La rébellion indépendantiste de Casamance a condamné lundi le massacre de 13 jeunes dans une forêt de cette région du sud du Sénégal en deuil, prônant la poursuite du dialogue pour trouver une "issue heureuse" à un conflit vieux de 35 ans.
Le Mouvement des forces démocratiques de Casamance (MFDC), qui lutte depuis 1982 pour l’indépendance de la Casamance, "condamne fermement cet acte", a-t-il indiqué lundi sur son site.
Soupçonnés par certains observateurs d’être à l’origine de ce regain de violence dans une région qui a connu plusieurs années d’accalmie, le mouvement rebelle demande "aux autorités sénégalaises d’orienter leurs enquêtes vers" des responsables administratifs et militaires locaux "à la tête d’un vaste réseau de coupe clandestine et de vente illicite du bois de teck", selon le texte.
Le teck est un arbre tropical qui produit un bois précieux très recherché notamment pour la fabrication de ponts de bateaux et de meubles de jardin. Il pousse en Casamance, une des régions les plus boisées du Sénégal, voisine de la Guinée-Bissau et de la Gambie, et fait l’objet de nombreuses convoitises et de trafics.
La rébellion lie plus précisément le massacre de samedi, qui s’est déroulé près de Ziguinchor, la principale ville de la région, à un conflit entre des scieries locales, dont la "forte concurrence a fini par instaurer une atmosphère d’animosité entre les employés".
- ’Fossoyeurs de la paix’ -
"Le MFDC continue dans sa dynamique d’ouverture au dialogue en faveur d’une issue heureuse au conflit casamançais. Le mouvement "ne se laissera pas distraire ni désorienter par les fossoyeurs de la paix" et des acteurs locaux "qui ne visent rien d’autre que de casser la dynamique de paix afin de pouvoir mieux vivre du conflit", poursuit le texte.
Un responsable local de la rébellion, Oumar Ampaye Bodian, a également condamné le massacre de samedi, "un acte odieux (qui) ne peut rester impuni au moment où le président de la république a tendu la main" au MFDC, a affirmé M. Bodian sur la radio privée Sud FM.
"Nous restons déterminés" dans la recherche de paix parce que "la question de la Casamance doit être réglée autour d’une table", a-t-il poursuivi.
"L’aile politique intérieure et extérieure du MFDC se démarquent de cet acte odieux. Nous allons descendre dans le maquis pour situer les responsabilités", a t-il ajouté, en n’indiquant pas si des membres de la rébellion étaient ou non impliqués dans la tuerie.
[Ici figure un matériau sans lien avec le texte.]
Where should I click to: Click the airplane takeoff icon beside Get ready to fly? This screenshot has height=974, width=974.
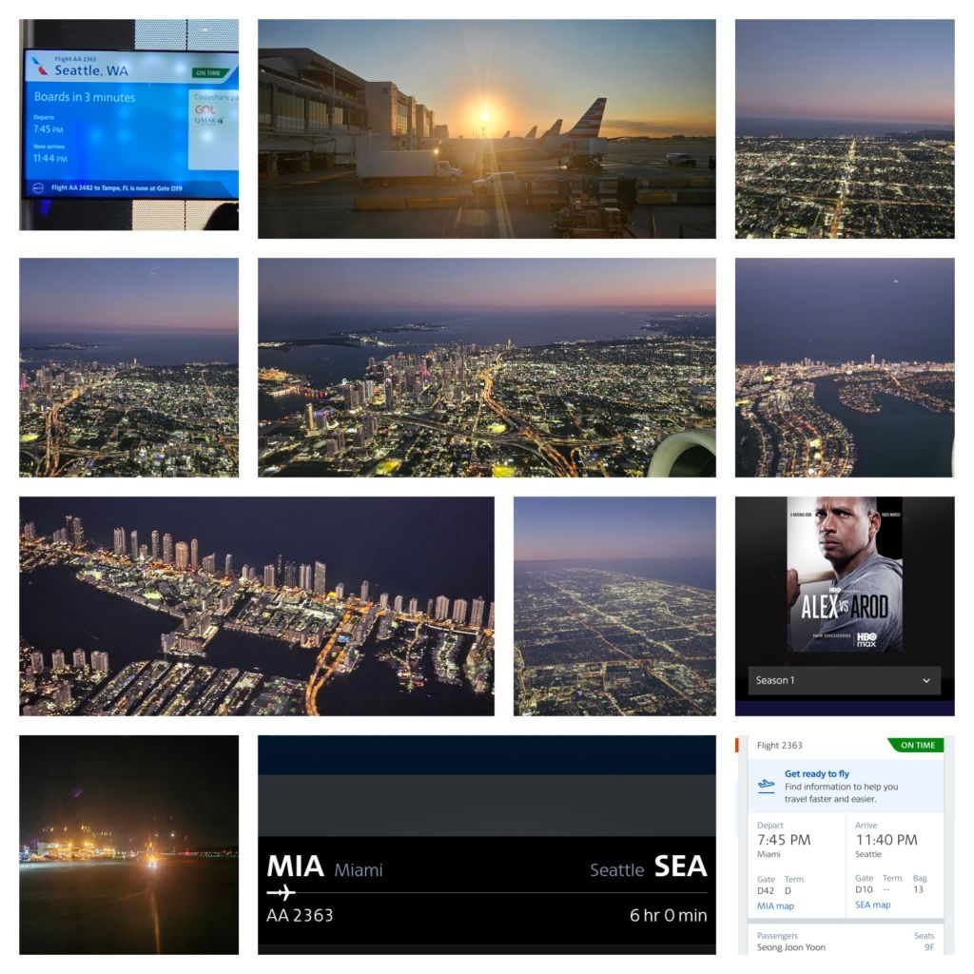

Alors que l’armée continue à ratisser la région pour rechercher ses auteurs, le président sénégalais Macky Sall a décrété un deuil national de deux jours, qui a commencé lundi, pour "honorer la mémoire des victimes de l’attaque armée".
- ’Réjouissances interdites’ -
"Pendant cette période, le drapeau national est en berne et des minutes de silence sont observées durant toutes les cérémonies officielles. Les rassemblements et autres cérémonies de réjouissance sont interdits sur l’étendue du territoire national", indique un communiqué du gouvernement.
L’attaque s’est produite dans la forêt de Borofaye, dans la commune de Boutoupa Camaracounda, lorsque des jeunes, qui affirment être partis chercher du bois de chauffage, ont été surpris par une bande d’hommes armés.
"Ils nous ont fait coucher à plat ventre et ont commencé à tirer", a raconté à l’AFP un rescapé, Ayib Ly.
Cette attaque a causé "la mort de treize jeunes hommes, dont dix par balle, deux par arme blanche et un brûlé" et une demi-douzaine de blessés, selon les autorités.
Ce massacre met à l’épreuve le processus de paix en Casamance, relancé en octobre lors d’une réunion à Rome entre le gouvernement et une faction du MFDC mandatée par l’un de ses chefs, Salif Sadio.
Cette médiation se fait sous l’égide de la communauté catholique de Sant’Egidio, médiatrice dans ce conflit qui a fait des milliers de victimes civiles et militaires, ravagé l’économie de la région et poussé de nombreux habitants à fuir.
Les tractations de paix se sont multipliées depuis l’arrivée au pouvoir de Macky Sall en 2012.
Evoquant dimanche de "possibles règlement de comptes", une source sénégalaise proche de la médiation avait affirmé à l’AFP: "Je ne pense pas qu’il y ait une remise en cause du processus de paix".